1

I post a new question related the old for a problem with the get from queue. This is the code (thanks to Martijn Pieters)

import asyncio
import sys
import json
import os
import websockets


async def socket_consumer(socket, outgoing):
    # take messages from the web socket and push them into the queue
    async for message in socket:
        await outgoing.put(message)
        file = open(r"/home/host/Desktop/FromSocket.txt", "a")
        file.write("From socket: " + ascii(message) + "\n")
        file.close()


async def socket_producer(socket, incoming):
    # take messages from the queue and send them to the socket
    while True:
        message = await incoming.get()
        file = open(r"/home/host/Desktop/ToSocket.txt", "a")
        file.write("To socket: " + ascii(message) + "\n")
        file.close()
        await socket.send(message)


async def connect_socket(incoming, outgoing, loop=None):
    header = {"Authorization": r"Basic XXX="}
    uri = 'XXXXXX'
    async with websockets.connect(uri, extra_headers=header) as web_socket:
        # create tasks for the consumer and producer. The asyncio loop will
        # manage these independently
        consumer_task = asyncio.ensure_future(
            socket_consumer(web_socket, outgoing), loop=loop)
        producer_task = asyncio.ensure_future(
            socket_producer(web_socket, incoming), loop=loop)

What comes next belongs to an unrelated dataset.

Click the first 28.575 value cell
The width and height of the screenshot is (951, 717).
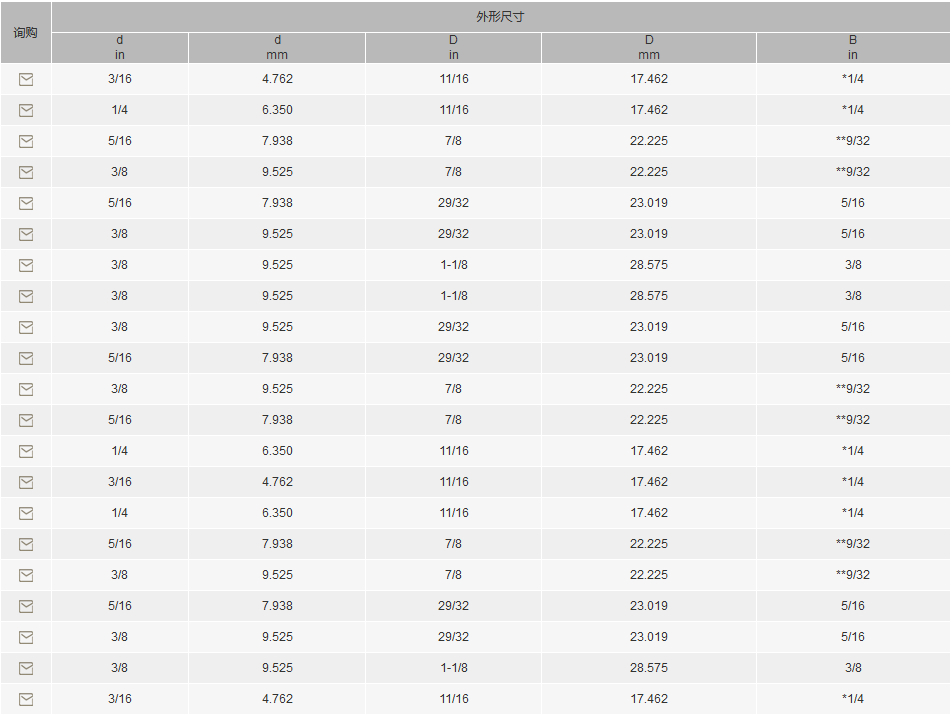click(x=649, y=265)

        # start both tasks, but have the loop return to us when one of them
        # has ended. We can then cancel the remainder
        done, pending = await asyncio.wait(
            [consumer_task, producer_task], return_when=asyncio.FIRST_COMPLETED)
        for task in pending:
            task.cancel()


# pipe support
async def stdio(loop=None):
    if loop is None:
        loop = asyncio.get_event_loop()

    reader = asyncio.StreamReader()
    await loop.connect_read_pipe(
        lambda: asyncio.StreamReaderProtocol(reader), sys.stdin)

    writer_transport, writer_protocol = await loop.connect_write_pipe(
        asyncio.streams.FlowControlMixin, os.fdopen(sys.stdout.fileno(), 'wb'))
    writer = asyncio.streams.StreamWriter(
        writer_transport, writer_protocol, None, loop)

    return reader, writer


async def pipe_consumer(pipe_reader, outgoing):
    # take messages from the pipe and push them into the queue
    while True:
        message = await pipe_reader.readline()
        if not message:
            break
        file = open(r"/home/host/Desktop/FromPipe.txt", "a")
        file.write("From pipe: " + ascii(message.decode('utf8')) + "\n")
        file.close()

        await outgoing.put(message.decode('utf8'))

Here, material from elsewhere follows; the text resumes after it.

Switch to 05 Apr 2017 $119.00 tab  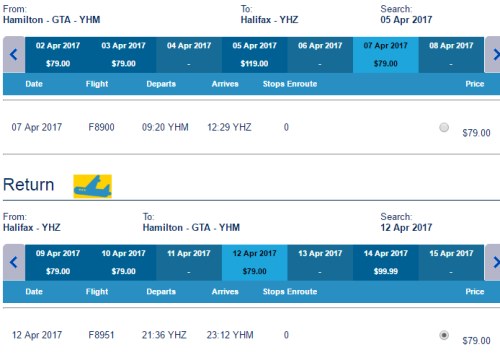(255, 55)
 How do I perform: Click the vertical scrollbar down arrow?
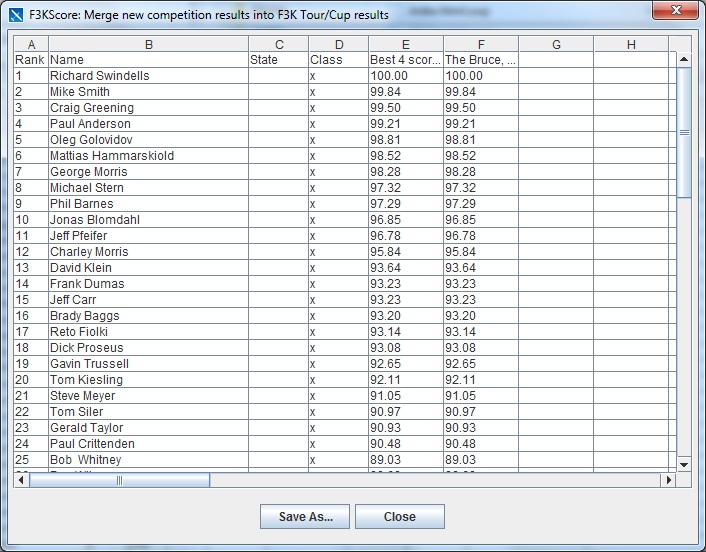click(x=684, y=464)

async def pipe_producer(pipe_writer, incoming):
    # take messages from the queue and send them to the pipe
    while True:
        json_message = await incoming.get()
        file = open(r"/home/host/Desktop/ToPipe.txt", "a")
        file.write("Send to pipe message: " + ascii(json_message) + "\n")
        file.close()
        try:
            message = json.loads(json_message)
            message_type = int(message.get('header', {}).get('messageID', -1))

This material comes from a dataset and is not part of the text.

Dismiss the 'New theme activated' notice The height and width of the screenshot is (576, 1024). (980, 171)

        except (ValueError, TypeError, AttributeError):
            # failed to decode the message, or the message was not
            # a dictionary, or the messageID was convertable to an integer
            message_type = None
            file = open(r"/home/host/Desktop/Error.txt", "a")
            file.write(" Error \n")
            file.close()
        # 1 is DENM message, 2 is CAM message
        file.write("Send to pipe type: " + type)
        if message_type in {1, 2}:
            file.write("Send to pipe: " + json_message)
            pipe_writer.write(json_message.encode('utf8') + b'\n')
            await pipe_writer.drain()


async def connect_pipe(incoming, outgoing, loop=None):
    reader, writer = await stdio()
    # create tasks for the consumer and producer. The asyncio loop will
    # manage these independently
    consumer_task = asyncio.ensure_future(
        pipe_consumer(reader, outgoing), loop=loop)
    producer_task = asyncio.ensure_future(
        pipe_producer(writer, incoming), loop=loop)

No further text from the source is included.